Selected students are matched with a mentor in their local area for an eight-week internship in a fisheries setting. Among the many activities that “Hutton Scholars” may assist with include:
- Stream sampling
- Fish tagging and tracking
- Ecosystem restoration
- Public education
- Angler surveys
- Laboratory analyses of fish to determine age and growth
Mentors selected for the Hutton Junior Fisheries Biology Program are expected to accomplish ALL requirements of the program.
- Mentor (s) and student(s), parent or guardian, are required to meet before the internship start date to discuss duties, responsibilities, and the summer schedule.
- In order to participate, Mentors must return to the AFS Hutton Program an acceptance form signed by the student, parent or guardian, and mentor.
- Complete and submit students’ bi-weekly timesheets, signed by student and mentor. It is recommended that mentors submit a brief overview the student’s two-week period.

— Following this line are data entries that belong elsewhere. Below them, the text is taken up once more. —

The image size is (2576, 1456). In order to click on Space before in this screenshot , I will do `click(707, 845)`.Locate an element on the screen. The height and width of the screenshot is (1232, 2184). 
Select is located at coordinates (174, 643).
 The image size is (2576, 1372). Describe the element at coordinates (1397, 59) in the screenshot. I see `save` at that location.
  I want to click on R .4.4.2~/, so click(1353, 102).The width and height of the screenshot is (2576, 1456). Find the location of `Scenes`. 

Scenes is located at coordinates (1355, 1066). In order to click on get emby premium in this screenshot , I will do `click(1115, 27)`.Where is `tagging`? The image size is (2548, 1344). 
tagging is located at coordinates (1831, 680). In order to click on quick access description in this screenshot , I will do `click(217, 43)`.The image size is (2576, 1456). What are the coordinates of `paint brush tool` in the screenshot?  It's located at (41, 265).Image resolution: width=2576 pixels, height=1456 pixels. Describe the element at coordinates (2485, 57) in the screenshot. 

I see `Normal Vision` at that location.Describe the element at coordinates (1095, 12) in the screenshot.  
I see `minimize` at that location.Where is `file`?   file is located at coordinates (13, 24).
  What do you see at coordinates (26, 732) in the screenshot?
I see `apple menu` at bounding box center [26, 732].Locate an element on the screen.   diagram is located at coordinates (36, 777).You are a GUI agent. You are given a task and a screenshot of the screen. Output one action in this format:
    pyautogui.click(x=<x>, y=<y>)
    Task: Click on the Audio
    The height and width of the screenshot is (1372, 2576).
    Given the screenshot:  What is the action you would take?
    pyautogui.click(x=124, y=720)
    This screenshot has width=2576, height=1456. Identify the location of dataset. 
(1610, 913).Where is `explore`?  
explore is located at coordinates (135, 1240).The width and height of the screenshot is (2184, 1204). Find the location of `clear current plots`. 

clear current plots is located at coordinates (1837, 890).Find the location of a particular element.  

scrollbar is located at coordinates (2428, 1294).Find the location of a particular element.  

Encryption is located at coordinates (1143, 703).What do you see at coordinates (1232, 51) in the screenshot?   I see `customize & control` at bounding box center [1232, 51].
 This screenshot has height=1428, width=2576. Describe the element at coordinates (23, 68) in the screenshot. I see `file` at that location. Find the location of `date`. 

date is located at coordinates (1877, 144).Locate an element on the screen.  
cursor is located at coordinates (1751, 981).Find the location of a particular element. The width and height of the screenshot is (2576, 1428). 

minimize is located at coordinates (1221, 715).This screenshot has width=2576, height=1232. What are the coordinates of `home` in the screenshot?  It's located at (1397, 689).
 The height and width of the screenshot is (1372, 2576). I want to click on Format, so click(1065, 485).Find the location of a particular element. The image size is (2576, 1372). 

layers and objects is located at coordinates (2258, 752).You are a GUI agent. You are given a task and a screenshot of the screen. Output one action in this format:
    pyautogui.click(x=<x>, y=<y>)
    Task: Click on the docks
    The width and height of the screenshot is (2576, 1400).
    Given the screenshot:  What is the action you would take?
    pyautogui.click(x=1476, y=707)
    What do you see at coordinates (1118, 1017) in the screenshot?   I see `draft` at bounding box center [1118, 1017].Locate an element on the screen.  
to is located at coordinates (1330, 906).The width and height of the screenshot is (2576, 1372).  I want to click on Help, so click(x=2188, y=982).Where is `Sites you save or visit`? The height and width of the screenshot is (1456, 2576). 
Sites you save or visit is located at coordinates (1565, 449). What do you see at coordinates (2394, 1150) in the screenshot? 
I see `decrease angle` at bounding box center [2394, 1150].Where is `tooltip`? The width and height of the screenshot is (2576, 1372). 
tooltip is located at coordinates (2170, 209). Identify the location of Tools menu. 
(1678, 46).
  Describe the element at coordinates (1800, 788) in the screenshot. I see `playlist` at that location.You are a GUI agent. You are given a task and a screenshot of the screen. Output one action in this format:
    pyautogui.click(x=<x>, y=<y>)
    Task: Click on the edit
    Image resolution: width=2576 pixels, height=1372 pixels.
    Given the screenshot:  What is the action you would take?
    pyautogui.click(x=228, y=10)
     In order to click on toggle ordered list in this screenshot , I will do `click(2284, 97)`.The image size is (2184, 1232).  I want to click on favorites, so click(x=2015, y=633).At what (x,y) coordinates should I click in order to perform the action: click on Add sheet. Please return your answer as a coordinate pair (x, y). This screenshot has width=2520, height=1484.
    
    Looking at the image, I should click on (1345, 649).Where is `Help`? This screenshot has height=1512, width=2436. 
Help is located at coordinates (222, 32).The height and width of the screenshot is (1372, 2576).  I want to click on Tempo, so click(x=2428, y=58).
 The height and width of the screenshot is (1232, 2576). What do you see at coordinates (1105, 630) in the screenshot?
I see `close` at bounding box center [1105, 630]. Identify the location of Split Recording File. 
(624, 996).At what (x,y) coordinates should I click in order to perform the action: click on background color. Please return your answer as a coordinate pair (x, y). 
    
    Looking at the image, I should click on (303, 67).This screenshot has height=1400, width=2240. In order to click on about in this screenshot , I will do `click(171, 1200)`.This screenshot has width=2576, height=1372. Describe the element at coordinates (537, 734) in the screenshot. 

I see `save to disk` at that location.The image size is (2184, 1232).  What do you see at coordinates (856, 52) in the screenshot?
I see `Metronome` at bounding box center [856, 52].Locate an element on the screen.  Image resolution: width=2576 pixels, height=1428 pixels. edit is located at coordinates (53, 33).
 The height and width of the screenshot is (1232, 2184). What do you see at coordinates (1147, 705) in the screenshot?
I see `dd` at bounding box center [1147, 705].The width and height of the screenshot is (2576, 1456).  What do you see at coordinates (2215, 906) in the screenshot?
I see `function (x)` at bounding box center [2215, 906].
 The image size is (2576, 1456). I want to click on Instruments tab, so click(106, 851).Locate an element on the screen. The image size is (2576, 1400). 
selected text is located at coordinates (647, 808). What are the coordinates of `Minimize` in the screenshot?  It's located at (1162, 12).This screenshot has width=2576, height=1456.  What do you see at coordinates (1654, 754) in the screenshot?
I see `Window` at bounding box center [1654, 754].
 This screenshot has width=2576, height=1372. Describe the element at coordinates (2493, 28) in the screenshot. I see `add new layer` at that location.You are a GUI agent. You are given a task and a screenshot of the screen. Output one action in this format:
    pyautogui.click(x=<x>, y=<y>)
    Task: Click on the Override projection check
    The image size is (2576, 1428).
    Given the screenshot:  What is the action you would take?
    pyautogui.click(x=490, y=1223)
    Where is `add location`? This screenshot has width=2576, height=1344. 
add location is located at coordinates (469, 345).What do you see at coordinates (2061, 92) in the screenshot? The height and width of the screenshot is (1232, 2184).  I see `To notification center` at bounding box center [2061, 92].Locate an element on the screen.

- Complete a final report and program evaluation once the internship is finished
This is a paid summer internship for high school students. Funding comes directly from The American Fisheries Society through our generous funding partners. The Hutton paychecks are not considered wages for tax purposes; therefore, no W-4 form needs to be completed by the student when he or she begins the program, and no taxes are withheld. However, student paychecks are considered taxable income according to IRS regulations. Students are advised to consult IRS regulations regarding scholarships.
AFS provides liability insurance for students and mentors who participate. Forms and instructions are provided to the mentor.
It may become necessary for students to spend time overnight at a distant site with their mentors. Parental permission must be obtained by the mentor in advance of the trip, preferably with blanket permission for the entire summer.